DIRECTION 1: In the coin legislation excerpt below, what weight is set for each $5 gold coin?
DIRECTION 2: Using the coin legislation excerpt below, explain why the coins would sell for more than their face value.
DIRECTION 3: Rewrite the paragraph of the coin legislation excerpt below that begins "The strategic partnership between the United States and Korea" in a shorter form that keeps its main facts.

The strategic partnership between the United States and Korea has helped undergird peace and stability in the Asian Pacific region and has provided economic benefits to not only the peoples of the United States and Korea, but to the entire world.

3.

Coin specifications

(a)

Denominations

The Secretary of the Treasury (hereafter in this Act referred to as the Secretary) shall mint and issue the following coins:

(1)

$5 Gold coins

Not more than 20,000 $5 coins, which shall—

(A)

weigh 8.359 grams;

(B)

have diameter of 0.850 inches; and

(C)

contain 90 percent gold and 10 percent alloy.

(2)

$1 Silver coins

Not more than 10,000 $1 coins, which shall—

(A)

weigh 26.73 grams;

(B)

have a diameter of 1.500 inches; and

(C)

contain 90 percent silver and 10 percent copper.

(b)

Legal tender

The coins minted under this Act shall be legal tender, as provided in section 5103 of title 31, United States Code.

(c)

Numismatic items

For purposes of section 5134 of title 31, United States Code, all coins minted under this Act shall be considered to be numismatic items.

4.

Design of coins

(a)

Design requirements

(1)

In general

The design of the coins minted under this Act shall be emblematic of the immigration of Koreans into the United States and the significant contributions of Korean Americans to this Nation.

(2)

Designation and inscriptions

On each coin minted under this Act there shall be—

(A)

a designation of the value of the coin;

(B)

an inscription of the year 2018; and

(C)

inscriptions of the words Liberty, In God We Trust, United States of America, and E Pluribus Unum.

(b)

Selection

The design for the coins minted under this Act shall be—

(1)

selected by the Secretary after consultation with the Commission of Fine Arts; and

(2)

reviewed by the Citizens Coinage Advisory Committee.

5.

Issuance of coins

(a)

Quality of coins

Coins minted under this Act shall be issued in uncirculated and proof qualities.

(b)

Period of issuance

The Secretary may issue coins minted under this Act only during the 1-year period beginning on January 1, 2018.

6.

Sale of coins

(a)

Sale price

The coins issued under this Act shall be sold by the Secretary at a price equal to the sum of—

(1)

the face value of the coins;

(2)

the surcharge provided in section 7(a) with respect to such coins; and

(3)

the cost of designing and issuing the coins (including labor, materials, dies, use of machinery, overhead expenses, marketing, and shipping).

(b)

Bulk sales

The Secretary shall make bulk sales of the coins issued under this Act at a reasonable discount.

SOURCE EXCERPT:
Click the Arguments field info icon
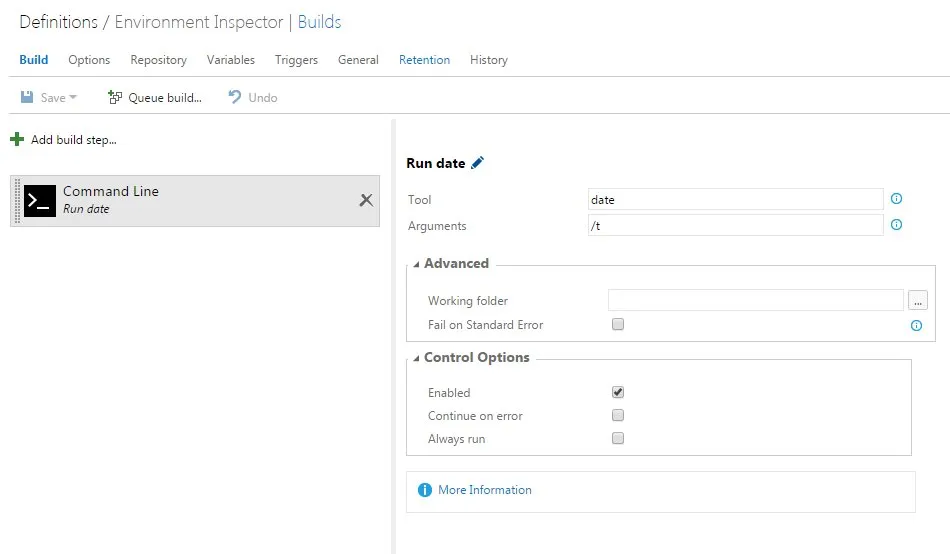click(896, 225)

WORKED ANSWER 1: 8.359 grams.

WORKED ANSWER 2: The sale price equals the face value plus the surcharge in section 7(a) plus the cost of designing and issuing the coins. That cost covers labor, materials, dies, use of machinery, overhead expenses, marketing, and shipping.

WORKED ANSWER 3: The U.S.–Korea strategic partnership has supported peace and stability in the Asian Pacific region and has brought economic benefits to both peoples and to the whole world.